本能寺の変後、明智光秀はいかなる最期を遂げたのだろうか?
6月といえば本能寺の変なので、明智光秀の最期を取り上げることにしよう。天正10年(1582)6月2日、光秀は織田信長を急襲し、自害に追い込んだ。しかし、6月13日の山崎の戦いで光秀は羽柴秀吉に敗れ、逃亡することになった。
光秀の最期は、一般的にどのように描かれているのだろうか。6月14日、光秀ら落武者の一行は、現在の伏見区小栗栖へと差し掛かると、ここで意外な結末が待っていた。
その頃、農民たちは落武者の所持品や首級を狙い、落武者狩りを行っていた。特に、首級を持参することは、恩賞を得ることができたので、光秀は格好の餌食だったのである。
案の定、光秀らは竹薮で落武者狩りに遭い、無残にも非業の死を遂げた。光秀らの首は、京都粟田口(京都市東山区・左京区の境)に晒され、衆人の面前で辱めを受けた。多くの見物人が集まったという。
次に、良質とされる史料によって、光秀の最期を確認しておこう。『公卿補任』は、6月14日に光秀が醍醐(京都市伏見区)の辺りに潜んでいるところを探し出されて斬首となり、本能寺(京都市中京区)で首を晒されたと記す。
『言経卿記』はもっと具体的で、光秀が醍醐の辺りに潜んでいると、郷人が討ち取って、首を本能寺に献上したと記録する。光秀の家臣・斎藤利三は堅田(滋賀県大津市)に潜んでいるところを探し出され、京都市中に乗り物で移動し、六条河原で斬られた。
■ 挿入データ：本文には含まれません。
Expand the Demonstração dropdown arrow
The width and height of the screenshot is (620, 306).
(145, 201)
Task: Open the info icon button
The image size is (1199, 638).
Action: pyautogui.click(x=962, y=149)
なお、利三が車裂きにされたする説もあるが、それは誤りである。7月2日、光秀と利三の首は、残酷にも胴体と接続させて、粟田口で磔にされたという。そのほか3千余の首については、首塚を築いたと書かれている。
『兼見卿記』の記述も具体的である。光秀が一揆(土民)に討ち取られたのは醍醐で、京都所司代・村井貞勝の一門衆で家臣の村井清三が織田信孝のもとに首を持参した。
その後、光秀の首は本能寺に晒されたという。斎藤利三の件は『言経卿記』と同じで、堅田で捕らえたのは、近江の土豪・猪飼半左衛門だった。
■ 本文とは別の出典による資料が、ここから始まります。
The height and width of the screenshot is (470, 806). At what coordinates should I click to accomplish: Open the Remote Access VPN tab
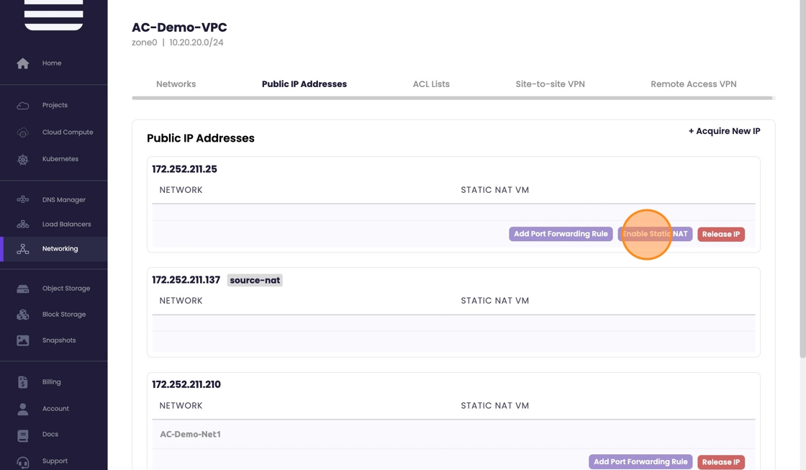click(693, 84)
光秀と利三の首が晒されたこと、首塚が築かれたことは『言経卿記』と同じで、奉行を務めたのは桑原次右衛門と村井清三だった。なお、光秀と利三の首塚は、粟田口の東の路次の北に築かれたと記している。
以上のとおり、一次史料の記述には一貫性があり、従うべきであろう。その後、坂本城も炎上し、光秀の一族や家臣も非業の死を遂げたのである。